Kommentar: Sahra Wagenknecht sucht die Macht – wo auch immer

Politikerin sucht Fans: Sahra Wagenknecht hat in der Linkspartei kaum eine Zukunft mehr. Doch sie hat ein Volkstribunen-Hobby. Also schart sie neu-alte Anhänger um sich, diesmal in der so genannten "Friedensbewegung". All das macht sie nicht zum ersten Mal.

Ein Kommentar von Jan Rübel

Seriös und ernst auf der Bühne: Sahra Wagenknecht (zweite von links) auf der
Seriös und ernst auf der Bühne: Sahra Wagenknecht (zweite von links) auf der "Friedens"-Demo am vergangenen Samstag vorm Brandenburger Tor in Berlin (Bild: REUTERS/Christian Mang)

Sahra Wagenknecht hatte alles im Griff. Sie lächelte nicht so breit wie ihre Co-Organisatorin Alice Schwarzer, und sie bezeichnete fragende Journalisten nicht als klischeehafte Typen. Aufrecht stand sie am vergangenen Samstag auf der Bühne vorm Brandenburger Tor, den Blick auf 50.000 – halt, diese Zahl wird zwar von ihr gern kommuniziert, hält aber dem mathematischen Blick nicht stand. Mengenlehre ist nicht Wagenknechts Ding. Aber die Menge ist ihr Begehr. Wagenknecht stellt die Machtfrage.

Der "Aufstand für den Frieden" führte 13.000 oder etwas (etwas!) mehr Demonstranten nach Berlin. Er vereinigte linke Pazifisten in der Mehrheit und Verschwörungsfreaks sowie handfeste Rechtsextremisten in der Minderheit; allerdings in einer deutlich sichtbaren. Einzelfälle oder Ausnahmen waren das nicht. Nicht zu vergessen Russen mit ihren Fahnen, die den Angriffskrieg verherrlichten, auf dieser angeblichen Demo für den "Frieden".
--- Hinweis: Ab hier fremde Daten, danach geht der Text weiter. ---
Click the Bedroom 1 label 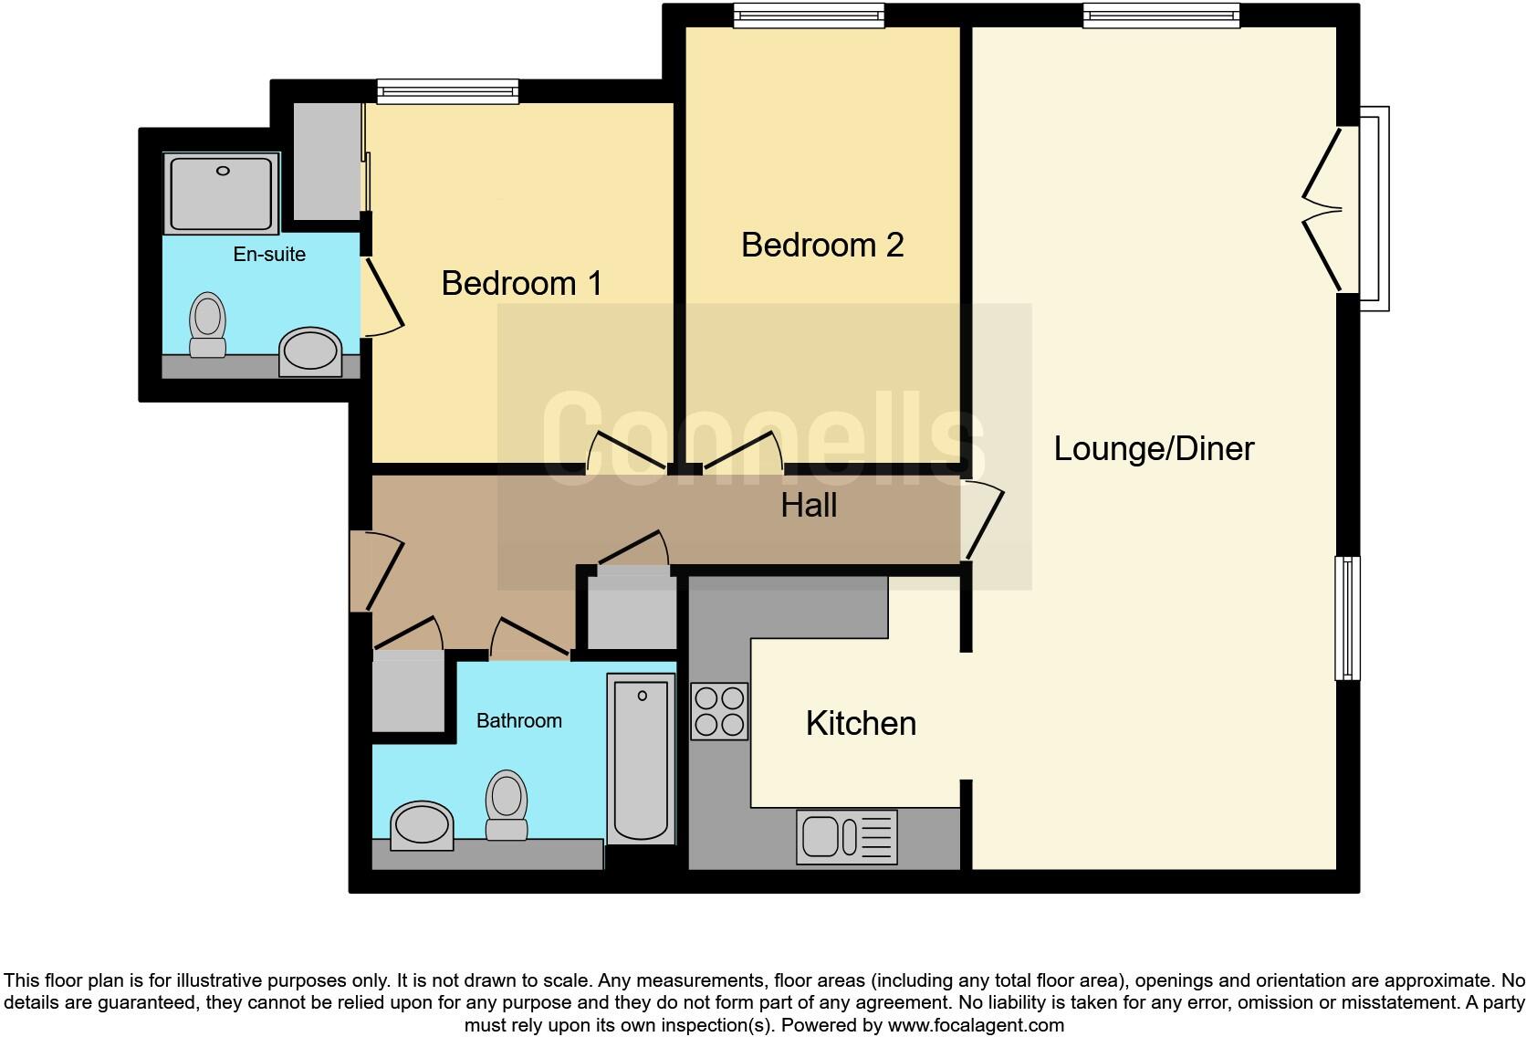point(521,283)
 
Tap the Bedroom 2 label point(821,245)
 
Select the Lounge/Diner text point(1154,448)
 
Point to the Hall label point(809,506)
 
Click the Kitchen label point(861,723)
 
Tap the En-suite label point(269,255)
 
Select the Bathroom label point(518,721)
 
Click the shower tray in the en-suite point(221,193)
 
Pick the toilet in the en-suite point(207,325)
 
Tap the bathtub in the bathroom point(641,759)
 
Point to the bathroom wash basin point(422,825)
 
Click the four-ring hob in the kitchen point(719,711)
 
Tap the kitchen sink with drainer point(846,836)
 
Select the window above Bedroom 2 point(810,16)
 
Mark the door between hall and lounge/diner point(983,519)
Eine krude Mischung also versammelte sich vor Wagenknecht, und genau dies hatte sie so gewollt. Wagenknecht braucht Menge.

Was will Wagenknecht?

Denn die 53-Jährige scheint Ziele zu haben. Ob sie wirklich führen will, politische Verantwortung übernehmen will – niemand weiß es. Auf jeden Fall sucht sie Zuspruch, eine Basis, die sie unterstützt. Um diese so groß wie möglich anwachsen zu lassen, hat sich die Linken-Politikerin bewusst nicht gegen Rechte abgegrenzt, ihnen explizit nicht gesagt, dass sie sich ihre Anwesenheit auf der Demo nicht erwünscht. Machte sie nicht. Dieses Kalkül diente der Maximierung. Denn Masse macht Macht.

Schließlich ist die Linkspartei für Wagenknecht kein hoffnungsvoller Fall mehr. Viel Verdruss hat sich wegen ihr breitgemacht. Eine große Karriere in der Partei würde überraschen.

Es ist nicht das erste Mal, dass Wagenknecht den Absprung versuchte, das Nest der Partei zu verlassen probte. 2018 gehörte sie zu den Mitgründern von "Aufstehen". Diese Organisation kriegte aber keinen ausreichenden Wind unter die Flügel, Wagenknecht schaffte es nicht, sie derart groß werden zu lassen, dass "Aufstehen" ernsthaft in den Wettstreit um politische Mandate einsteigen konnte; Wagenknecht verblieb bei den Linken.

Auftrieb, bitte melden

Nun also versucht Wagenknecht es mit der "Friedensbewegung". Bleibt die Frage, was sie genau will. Denn mit der politischen Führung hat sie es nicht so. Aus ihrer Zeit als Fraktionschefin im Bundestag häufen sich die Storys über Managementfehler und fehlende Kommunikation. Die kann Wagenknecht besser in den Fernsehtalkshows. Aber eine Organisation führt man damit nicht allein. Seit Wagenknecht übrigens nur noch einfache Bundestagsabgeordnete ist, glänzt sie durch interne Abwesenheiten, lässt andere Kollegen die Kärrnerarbeit verrichten. Sie ist mehr der Typ fürs Große und Strategische.

Die Bühne am Samstag wird sie genossen haben. Einen Anspruch aber, nun für eine Menge zu sprechen, wird sie kaum daraus ableiten können. Dafür waren es dann doch nicht die halluzinierten 50.000.